(PROBLEM TO SOLVE) List every line of the data that contains the string "agent".

(DATA SUPPLIED)
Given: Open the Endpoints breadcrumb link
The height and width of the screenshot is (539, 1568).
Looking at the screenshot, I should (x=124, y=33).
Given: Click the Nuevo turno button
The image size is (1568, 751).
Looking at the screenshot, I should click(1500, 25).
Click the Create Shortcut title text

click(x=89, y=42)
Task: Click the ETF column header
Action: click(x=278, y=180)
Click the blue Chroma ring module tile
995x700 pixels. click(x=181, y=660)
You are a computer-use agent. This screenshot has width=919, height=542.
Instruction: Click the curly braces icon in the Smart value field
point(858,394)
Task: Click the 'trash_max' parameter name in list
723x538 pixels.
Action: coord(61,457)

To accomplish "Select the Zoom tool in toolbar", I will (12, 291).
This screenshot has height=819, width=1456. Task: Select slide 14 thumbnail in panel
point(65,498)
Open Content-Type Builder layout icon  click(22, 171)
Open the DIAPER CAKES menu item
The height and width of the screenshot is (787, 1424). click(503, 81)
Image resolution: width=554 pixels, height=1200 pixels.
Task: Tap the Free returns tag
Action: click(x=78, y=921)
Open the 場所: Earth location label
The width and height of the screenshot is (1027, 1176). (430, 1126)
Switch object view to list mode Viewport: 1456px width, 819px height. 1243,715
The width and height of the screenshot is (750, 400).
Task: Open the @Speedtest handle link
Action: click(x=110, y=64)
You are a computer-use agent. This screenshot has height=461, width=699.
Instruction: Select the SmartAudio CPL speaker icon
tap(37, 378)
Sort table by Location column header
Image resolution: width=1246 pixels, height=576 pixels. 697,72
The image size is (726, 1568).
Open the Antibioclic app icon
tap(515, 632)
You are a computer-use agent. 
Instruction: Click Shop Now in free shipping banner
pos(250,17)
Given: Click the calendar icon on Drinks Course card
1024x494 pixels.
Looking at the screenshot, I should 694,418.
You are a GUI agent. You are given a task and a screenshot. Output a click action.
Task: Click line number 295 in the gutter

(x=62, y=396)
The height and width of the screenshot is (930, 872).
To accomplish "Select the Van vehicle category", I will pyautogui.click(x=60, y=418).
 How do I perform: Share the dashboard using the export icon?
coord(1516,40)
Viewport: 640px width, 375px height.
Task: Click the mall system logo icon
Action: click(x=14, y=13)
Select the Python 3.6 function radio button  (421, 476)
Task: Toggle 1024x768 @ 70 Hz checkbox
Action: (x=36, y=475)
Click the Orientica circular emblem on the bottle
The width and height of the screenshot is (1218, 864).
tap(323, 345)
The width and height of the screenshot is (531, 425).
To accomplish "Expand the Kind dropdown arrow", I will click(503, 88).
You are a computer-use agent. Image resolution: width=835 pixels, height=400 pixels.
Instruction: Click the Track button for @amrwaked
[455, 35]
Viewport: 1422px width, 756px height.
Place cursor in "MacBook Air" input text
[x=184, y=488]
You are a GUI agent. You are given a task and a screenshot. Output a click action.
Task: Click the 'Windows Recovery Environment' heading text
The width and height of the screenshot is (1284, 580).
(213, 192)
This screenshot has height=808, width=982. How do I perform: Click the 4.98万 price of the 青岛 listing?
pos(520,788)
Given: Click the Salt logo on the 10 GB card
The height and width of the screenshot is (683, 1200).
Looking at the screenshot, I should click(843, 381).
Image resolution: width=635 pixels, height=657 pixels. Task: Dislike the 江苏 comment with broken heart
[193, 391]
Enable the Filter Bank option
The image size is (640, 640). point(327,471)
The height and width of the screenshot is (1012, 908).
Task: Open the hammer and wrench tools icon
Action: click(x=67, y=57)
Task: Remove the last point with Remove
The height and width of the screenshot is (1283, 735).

(TASK RESULT)
You are a computer-use agent. This screenshot has width=919, height=542.
You are a computer-use agent. This screenshot has height=461, width=699.
You are a computer-use agent. 
You are a GUI agent. You are given a task and a screenshot. Output a click action.
You are a computer-use agent. Image resolution: width=835 pixels, height=400 pixels.
You are a GUI agent. You are given a task and a screenshot. Output a click action.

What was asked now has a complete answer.